Friday, November 21, 2008

Fear of Death? Good News!

Alphabet Skull
(image found at ELITALICE)

I like to think I have a pretty solid grasp on reality. Unfortunately, part of that, from a spiritual perspective, means having some level of acceptance - or at least understanding - of mortality, that we all, one day, will be dead.

What happens after is, for everyone, a level of subjective conjecture. Nobody "knows" and the best chance at peace comes with faith that your flavor of afterlife is the right one.

But I don't have a real firm hold of my own mortality, although it edges closer at times like my grandfather's recent death. And while I have what I would consider a level of a conviction of the afterlife, I don't think there is anything that I'm 100% about; I always have questions, doubts. My current condition stems from a mix of leaving the Catholic Church at 16, mind-expanding drugs, and that vampire fascination I had so many years ago (um, Anne Rice, not that Twilight tripe), along with not believing all things fiction are necessarily fiction (remember, not 100%).

Records in a dataset
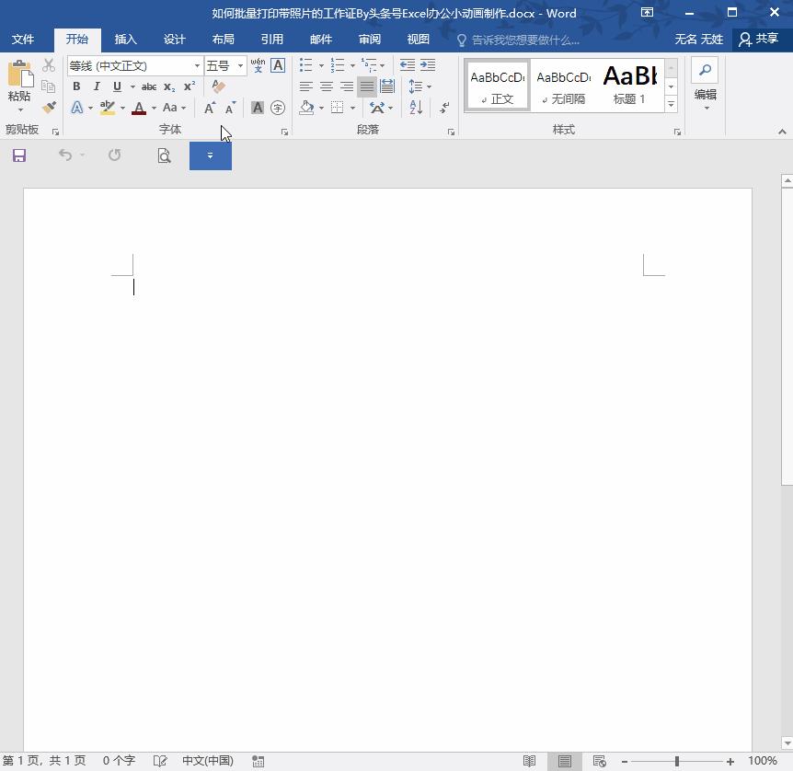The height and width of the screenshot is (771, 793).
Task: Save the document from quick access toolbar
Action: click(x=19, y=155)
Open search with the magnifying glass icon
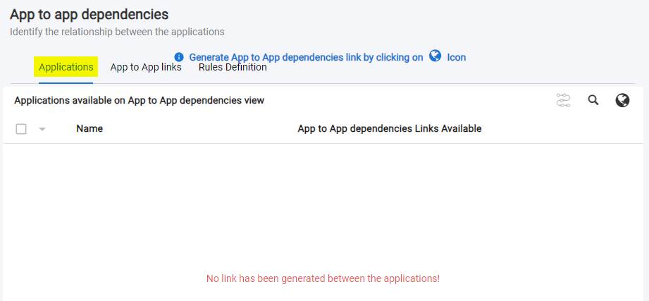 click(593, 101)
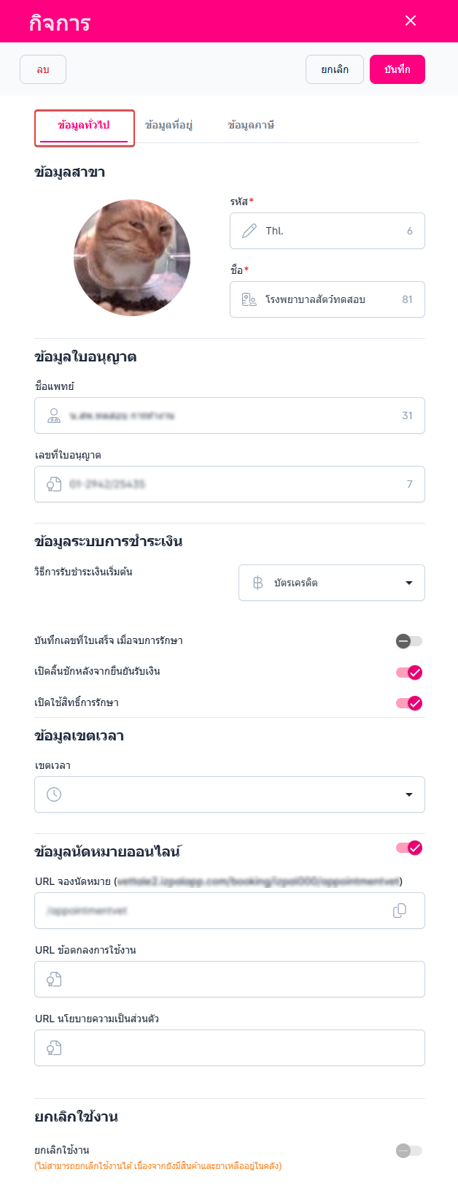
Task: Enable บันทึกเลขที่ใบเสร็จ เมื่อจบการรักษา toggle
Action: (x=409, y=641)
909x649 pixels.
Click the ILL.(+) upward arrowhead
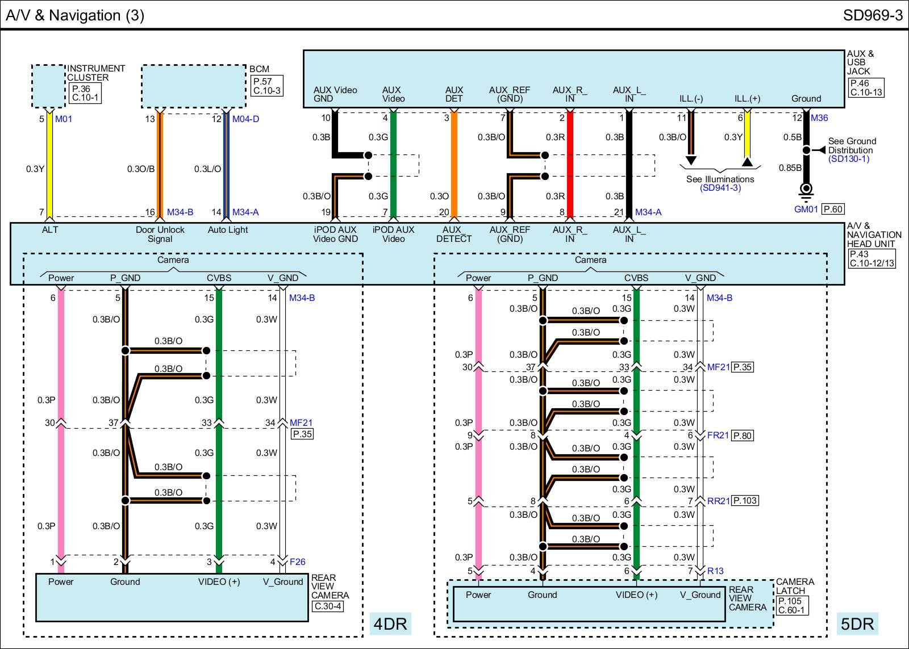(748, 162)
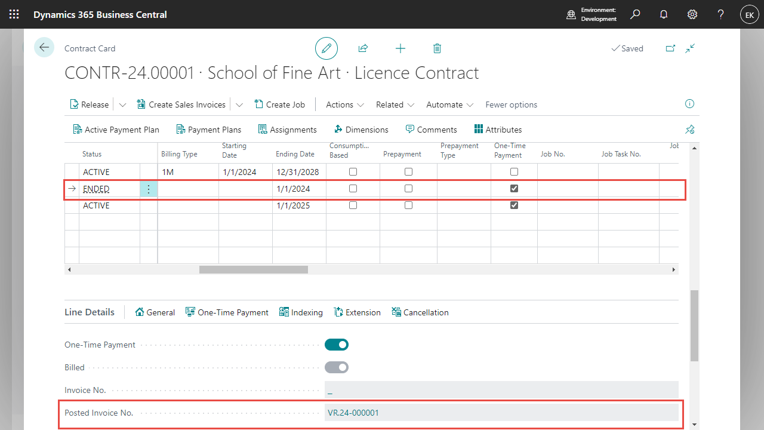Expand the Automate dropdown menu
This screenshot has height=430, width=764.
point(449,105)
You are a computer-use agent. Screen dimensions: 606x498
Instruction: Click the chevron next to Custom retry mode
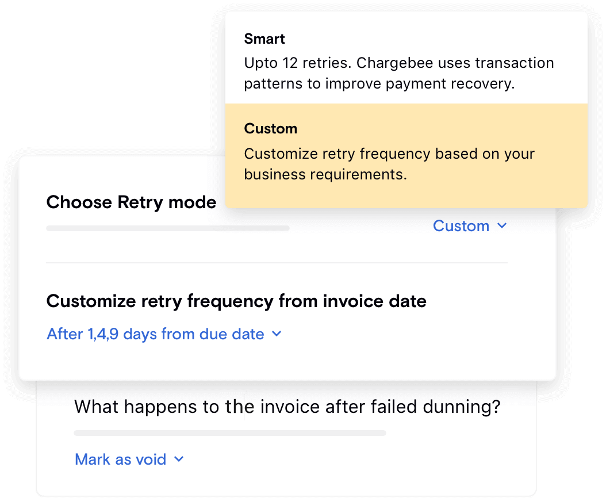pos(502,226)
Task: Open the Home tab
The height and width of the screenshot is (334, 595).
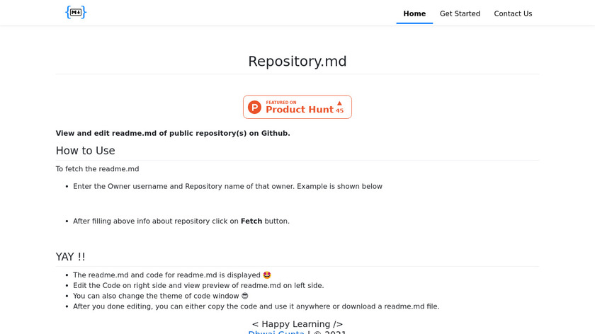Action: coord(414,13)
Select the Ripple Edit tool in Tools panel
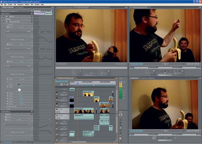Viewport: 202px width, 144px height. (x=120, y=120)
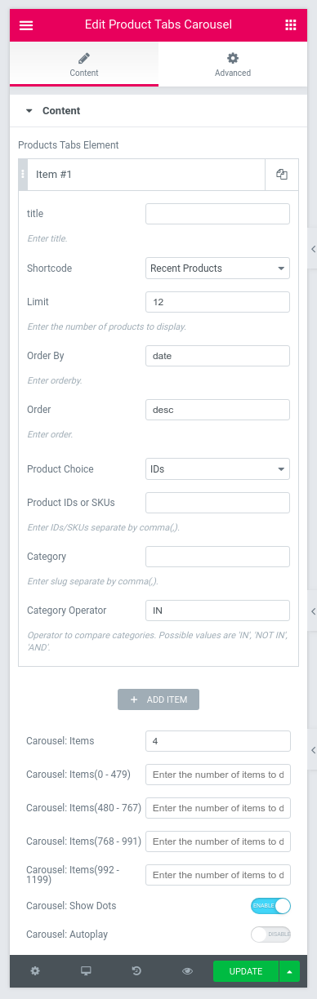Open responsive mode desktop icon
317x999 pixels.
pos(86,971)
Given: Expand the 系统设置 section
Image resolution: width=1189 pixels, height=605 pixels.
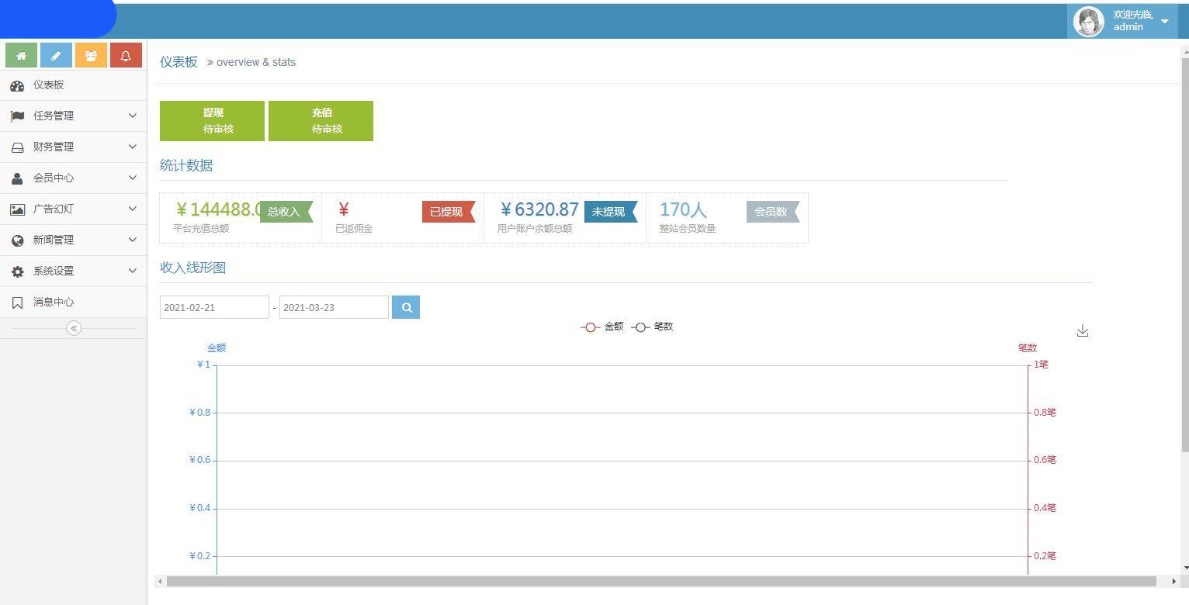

What this exercise asks:
1. Copy the blog post on fear of death word for word, starting at "Friday, November 21, 2008" and ending at "will be dead.".
2. In the blog post on fear of death, list the things the writer says their current condition stems from.
3. Write the next part of the blog post on fear of death, picking up after its final sentence.

Answers by task:
1.
Friday, November 21, 2008

Fear of Death? Good News!

Alphabet Skull
(image found at ELITALICE)

I like to think I have a pretty solid grasp on reality. Unfortunately, part of that, from a spiritual perspective, means having some level of acceptance - or at least understanding - of mortality, that we all, one day, will be dead.

2.
- leaving the Catholic Church at 16
- mind-expanding drugs
- a vampire fascination from years ago
- not believing all things fiction are necessarily fiction

3.
So, basically, it's fear of the unknown, that over-encompassing catch-all that causes so many problems in the world. I kid myself that I may not have to worry about it, that by the time I get old enough to worry, technology will have created a cure for just about everything. And then this story comes out, basically saying that:
Researchers believe boosting the amount of a naturally forming enzyme in the body could prevent cells dying and so lead to extended, healthier, lifespans.

The protein telomerase helps maintain the protective caps at the ends of chromosomes which act like the ends of shoelaces and stop them unravelling.

As we age, and our cells divide, these caps become frayed and shorter and eventually are so damaged that the cell dies. Scientists believe boosting our natural levels of telomerase could rejuvenate them.

A team at the Spanish National Cancer Centre in Madrid tested the theory on mice and found that those genetically engineered to produce 10 times the normal levels of telomerase lived 50 per cent longer than normal.

And my middle finger cranks towards that big guy in the black cloak because if we can kick that average up to 120, by the time we get there, we'll have mastered 160, etc.

Don't get me wrong; my vision of what happens after we die is much more fun and liberating than everyday life. But what if it all just goes away? "Death is part of life" or "Renew! Renew!" Sometimes they sound the same to me. That's why Logan ran.

(Yes, this entire post was a buildup to a mid-70's sci-fi movie reference. Snap!)